Use eye drops with contact lenses

Certain eye drops can be used with contact lenses, including remoisturizing eye drops to make the eyes feel more comfortable.However, some eye drops should no Use with contact lenses may eventually cause eye irritation and redness.

This article looks at four types of eye drops and contours found on most drugstore shelves that are safe and can cause problems if you wear contact lenses. It also explains when to remove your contacts and call your eye doctor if something goes wrong.

Types of eye drops

Eye drops are not a one-size-fits-all solution. They are used for specific purposes and in some cases you need to avoid them if you wear contact lenses.

Remoisturizing eye drops

Contact lens eye drops are often referred to as rewetting eye drops. Remoisturizing drops lubricate your eyes and moisturise your contact lenses, making your eyes more comfortable while wearing your contact lenses.

These eye drops are labeled “for contact lenses” and are usually located next to contact lens cleaning solutions.

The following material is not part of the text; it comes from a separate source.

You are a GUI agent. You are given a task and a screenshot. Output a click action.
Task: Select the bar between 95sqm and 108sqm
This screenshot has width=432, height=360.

Eye care professionals generally encourage the frequent use of remoisturizing drops because it improves comfort and helps clear debris from under the contact lens.

dry eye drops

Dry eye drops come in a variety of formulations. Some are thicker than others and may actually blur your vision or “stick” to your contact lenses.

While some dry eye drops may work with contact lenses, they not only lubricate the eye but also promote healing on the surface of the eye.

If your eyes are healthy, it’s best to stick to eye drops that are specifically labeled “for use with contact lenses.” If unsure, call your eye doctor.

vasoconstrictor eye drops

“Get the red out” eye drops contain special ingredients called vasoconstrictor. These water droplets constrict the tiny blood vessels in the blood vessels conjunctiva (the transparent tissue covering the white part of the eye). While they are effective, vasoconstrictor eye drops can leave deposits on the surface of the lens, causing cloudiness.

Vasoconstrictor eye drops can also cause rebound redness if used to continually rewet the lens. Rebound redness occurs when the vasoconstriction wears off and the blood vessels in the eye suddenly dilate and become bloodshot. This, in turn, can lead to a dependence on eye drops, as you need more and more medication to relieve redness.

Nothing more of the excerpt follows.